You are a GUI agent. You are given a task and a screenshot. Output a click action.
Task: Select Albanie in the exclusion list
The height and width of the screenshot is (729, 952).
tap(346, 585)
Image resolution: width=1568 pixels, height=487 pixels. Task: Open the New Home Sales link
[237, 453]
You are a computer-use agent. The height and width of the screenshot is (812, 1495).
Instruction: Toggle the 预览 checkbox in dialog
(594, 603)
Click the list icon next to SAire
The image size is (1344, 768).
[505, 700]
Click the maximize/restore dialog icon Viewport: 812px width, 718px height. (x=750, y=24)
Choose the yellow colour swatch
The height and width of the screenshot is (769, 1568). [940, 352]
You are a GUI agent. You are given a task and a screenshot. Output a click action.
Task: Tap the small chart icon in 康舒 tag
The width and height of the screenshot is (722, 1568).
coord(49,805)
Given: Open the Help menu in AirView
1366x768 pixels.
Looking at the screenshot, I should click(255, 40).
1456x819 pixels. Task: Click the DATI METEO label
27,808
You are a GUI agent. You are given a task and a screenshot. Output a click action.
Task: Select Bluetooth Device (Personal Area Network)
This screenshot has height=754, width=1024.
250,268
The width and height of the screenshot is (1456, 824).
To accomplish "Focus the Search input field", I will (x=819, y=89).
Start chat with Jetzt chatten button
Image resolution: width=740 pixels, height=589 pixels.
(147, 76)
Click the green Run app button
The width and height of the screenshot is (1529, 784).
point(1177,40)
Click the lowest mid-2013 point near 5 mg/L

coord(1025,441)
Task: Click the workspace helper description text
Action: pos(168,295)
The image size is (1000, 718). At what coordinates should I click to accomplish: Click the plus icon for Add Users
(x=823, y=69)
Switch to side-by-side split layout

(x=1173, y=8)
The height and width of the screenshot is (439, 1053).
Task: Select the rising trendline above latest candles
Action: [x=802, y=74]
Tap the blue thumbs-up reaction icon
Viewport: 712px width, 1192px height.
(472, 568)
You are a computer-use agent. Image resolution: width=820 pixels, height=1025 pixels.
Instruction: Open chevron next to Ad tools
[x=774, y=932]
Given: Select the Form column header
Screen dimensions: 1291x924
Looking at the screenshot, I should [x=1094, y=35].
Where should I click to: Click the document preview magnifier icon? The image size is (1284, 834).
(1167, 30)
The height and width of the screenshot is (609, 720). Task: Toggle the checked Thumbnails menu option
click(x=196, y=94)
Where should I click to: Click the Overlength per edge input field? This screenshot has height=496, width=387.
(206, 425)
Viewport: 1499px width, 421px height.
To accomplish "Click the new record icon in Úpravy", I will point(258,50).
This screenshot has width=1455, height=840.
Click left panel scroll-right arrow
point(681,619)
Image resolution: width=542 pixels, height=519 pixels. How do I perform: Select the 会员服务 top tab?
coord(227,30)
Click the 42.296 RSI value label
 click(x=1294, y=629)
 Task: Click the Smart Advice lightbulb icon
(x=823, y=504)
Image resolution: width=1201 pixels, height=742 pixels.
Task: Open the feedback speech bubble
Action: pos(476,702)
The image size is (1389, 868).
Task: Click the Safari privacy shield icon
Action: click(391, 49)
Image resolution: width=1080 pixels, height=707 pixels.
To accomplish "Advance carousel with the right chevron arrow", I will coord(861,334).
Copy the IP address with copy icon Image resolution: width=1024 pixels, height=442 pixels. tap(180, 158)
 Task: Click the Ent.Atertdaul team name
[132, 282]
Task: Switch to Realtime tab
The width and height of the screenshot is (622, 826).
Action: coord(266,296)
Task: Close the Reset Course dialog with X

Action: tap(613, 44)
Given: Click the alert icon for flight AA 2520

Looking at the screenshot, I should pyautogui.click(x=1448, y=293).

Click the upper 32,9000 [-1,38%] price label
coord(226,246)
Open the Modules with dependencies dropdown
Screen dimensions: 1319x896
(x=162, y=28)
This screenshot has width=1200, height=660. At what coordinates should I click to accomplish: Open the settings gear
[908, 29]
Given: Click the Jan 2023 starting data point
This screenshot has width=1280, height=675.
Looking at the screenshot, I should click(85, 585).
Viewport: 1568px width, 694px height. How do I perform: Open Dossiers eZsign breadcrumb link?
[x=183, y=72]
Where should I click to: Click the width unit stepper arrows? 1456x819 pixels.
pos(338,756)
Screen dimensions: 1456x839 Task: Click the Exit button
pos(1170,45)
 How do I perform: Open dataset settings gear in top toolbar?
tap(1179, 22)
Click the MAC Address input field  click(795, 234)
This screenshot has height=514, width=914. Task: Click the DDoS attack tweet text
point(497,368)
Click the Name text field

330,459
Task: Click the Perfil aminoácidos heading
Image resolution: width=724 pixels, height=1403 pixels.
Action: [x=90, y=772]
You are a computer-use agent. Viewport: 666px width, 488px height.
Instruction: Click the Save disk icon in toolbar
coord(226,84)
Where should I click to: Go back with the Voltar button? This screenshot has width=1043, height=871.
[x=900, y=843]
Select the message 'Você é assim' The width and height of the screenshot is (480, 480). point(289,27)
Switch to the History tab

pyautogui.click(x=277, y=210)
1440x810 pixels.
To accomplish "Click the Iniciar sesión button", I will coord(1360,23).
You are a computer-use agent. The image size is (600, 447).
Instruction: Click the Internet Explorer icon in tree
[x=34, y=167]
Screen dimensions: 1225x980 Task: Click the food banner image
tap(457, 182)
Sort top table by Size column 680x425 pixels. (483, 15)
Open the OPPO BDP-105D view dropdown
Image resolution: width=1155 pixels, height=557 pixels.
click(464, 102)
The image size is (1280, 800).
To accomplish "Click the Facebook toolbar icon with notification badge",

Given exercise - Please copy out again everything in the items from the line containing "Where should I click to: Click the Overlength" down to the line containing "point(681,619)", including both of those lines, with no changes.

The reply -
Where should I click to: Click the Overlength per edge input field? This screenshot has height=496, width=387.
(206, 425)
Viewport: 1499px width, 421px height.
To accomplish "Click the new record icon in Úpravy", I will point(258,50).
This screenshot has width=1455, height=840.
Click left panel scroll-right arrow
point(681,619)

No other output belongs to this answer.